Relato - Langdon
Las olas rompían con fuerza contra la
proa, mientras que detrás de la popa se formaban ondas, un rastro efímero del
barco. El ambiente era húmedo, aunque no demasiado caluroso. El aroma del mar
era percibido por todos los marineros. La mayoría de ellos estaban limpiando la
cubierta, sumando a las olas el sonido de los cepillos rascando la madera y los
zapatos chocando contra esta a cada paso.
Debían encontrar un barco que naufragó,
dejando en una isla desierta suficientes riquezas como para eliminar el hambre
en Inglaterra, pero la finalidad de ese dinero sería mejorar las embarcaciones,
contratar más soldados y construirle una casa en la montaña al gobernador.
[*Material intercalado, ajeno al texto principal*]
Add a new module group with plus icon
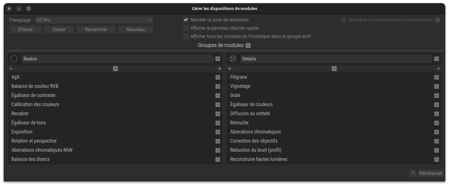449x186 pixels. point(248,46)
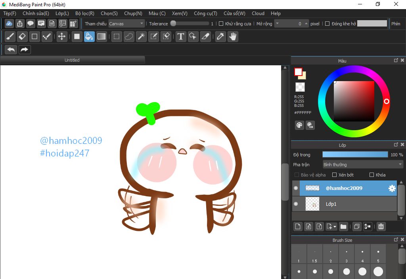Select the Brush tool

point(11,37)
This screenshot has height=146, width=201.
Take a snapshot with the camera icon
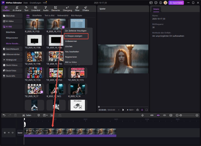click(x=137, y=110)
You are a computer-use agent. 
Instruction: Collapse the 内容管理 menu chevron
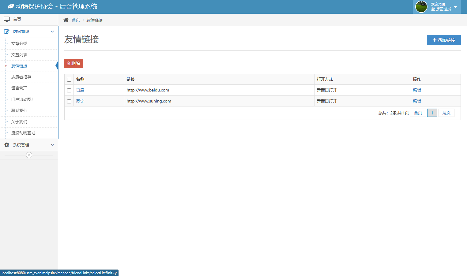click(x=52, y=32)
El capitán Langdon era el encargado de
cumplir aquella misión. Viajaba con Charles (un amigo al que el propio capitán
pudo elegir para ser su segundo de abordo) y el resto de la tripulación, que había
sido seleccionada por un noble. El gobernador había escogido a Langdon porque había
demostrado ser un buen navegante y confiaba mucho en él. Tanto, que únicamente
cinco personas conocían el paradero del tesoro: El gobernador, un noble, dos
marineros que lograron llegar a tierra en un bote del barco naufragado y el
capitán. Tenía órdenes de no contárselo a nadie. Y durante unas semanas así
fue. Los bucaneros le preguntaban: “Capitán ¿a dónde nos dirigimos?”. Él les
miraba, les sonreía y decía “Al lugar en el que está el oro”. Los marineros le
miraban con desdén y él seguía con sus quehaceres. Pero un día, Langdon arrastró a Charles hasta
su camarote y le dijo: “Charles, he estado dándole vueltas a algo” Su amigo le
miraba expectante. Landong dudó un instante acerca de si era buena contárselo,
pero siguió: “Voy a contarte dónde está el barco.” El segundo de abordo le
interrumpió: “Lo cierto, es que tanto misterio me intriga mucho, pero no puedo
dejar que incumplas esa orden. Valoro mucho el hecho de que hayas pensado en
contármelo, porque eso significa que me aprecias y valoras. Pero no puedo
permitírtelo.” Charles se levantó apoyando su mano en la rodilla de Langdon, y
acto seguido se marchó.
No pasaron más de tres días hasta que un
marinero que estaba en la proa con un telescopio gritó: “¡Tierra a la vista!”.
Todos se acercaron a él con una gran sonrisa en la cara. Langdon, también lo
hizo, aunque más calmadamente. Cuando llegó a donde estaban todos dijo:
“Caballeros, he ahí la isla en la que está el oro” En cuanto dijo eso, Charles,
que estaba a su lado, cogió una pistola y se la puso en la sien. El resto de la
tripulación también sacó sus armas y le apuntaron con ellas. Lo único que pudo
hacer Langdon fue balbucear. Su amigo, en cambio, sí habló: “Oh, mi querido
camarada, nos has sido muy útil. Gracias a ti podremos vivir sin preocupaciones
hasta el último de nuestros días” Al capitán le hervía la sangre. Estaba dolido
por la traición de su amigo, pero también enfadado por no haber podido darse
cuenta. Antepuso la ira ante el dolor y preguntó mientras apretaba los puños:
“Si querías saber dónde estaba ¿por qué no dejaste que te lo contara?” A lo que
Charles respondió sin perder la sonrisa en ningún momento: “Eres un hombre
astuto e imprevisible. Podrías haberme mentido para poner a prueba mi lealtad o
codicia. Pero eso es agua pasada. Adiós, viejo amigo”. Lo último que hizo Langdon
fue maldecir entre dientes y escuchar un disparo.